* [Exercise description]: Lines before the one containing "Task: Tap the minus zoom-out chart icon" are left out; copy that line and every later line through the end of the data exactly.
((
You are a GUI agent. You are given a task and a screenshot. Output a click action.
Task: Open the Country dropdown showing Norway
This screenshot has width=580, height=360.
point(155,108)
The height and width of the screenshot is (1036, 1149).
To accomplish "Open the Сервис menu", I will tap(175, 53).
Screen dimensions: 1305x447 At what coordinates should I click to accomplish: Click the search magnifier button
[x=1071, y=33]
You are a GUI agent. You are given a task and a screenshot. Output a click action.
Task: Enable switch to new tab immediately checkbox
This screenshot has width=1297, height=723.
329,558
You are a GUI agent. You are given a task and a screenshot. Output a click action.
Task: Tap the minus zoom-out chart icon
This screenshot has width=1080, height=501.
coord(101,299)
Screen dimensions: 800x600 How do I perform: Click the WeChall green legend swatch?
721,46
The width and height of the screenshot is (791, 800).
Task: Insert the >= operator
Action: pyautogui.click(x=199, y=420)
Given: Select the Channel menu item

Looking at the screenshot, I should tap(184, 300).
))
* [Solution below]:
Task: Tap the minus zoom-out chart icon
This screenshot has width=1080, height=501.
coord(101,299)
Screen dimensions: 800x600 How do I perform: Click the WeChall green legend swatch?
721,46
The width and height of the screenshot is (791, 800).
Task: Insert the >= operator
Action: pyautogui.click(x=199, y=420)
Given: Select the Channel menu item

Looking at the screenshot, I should tap(184, 300).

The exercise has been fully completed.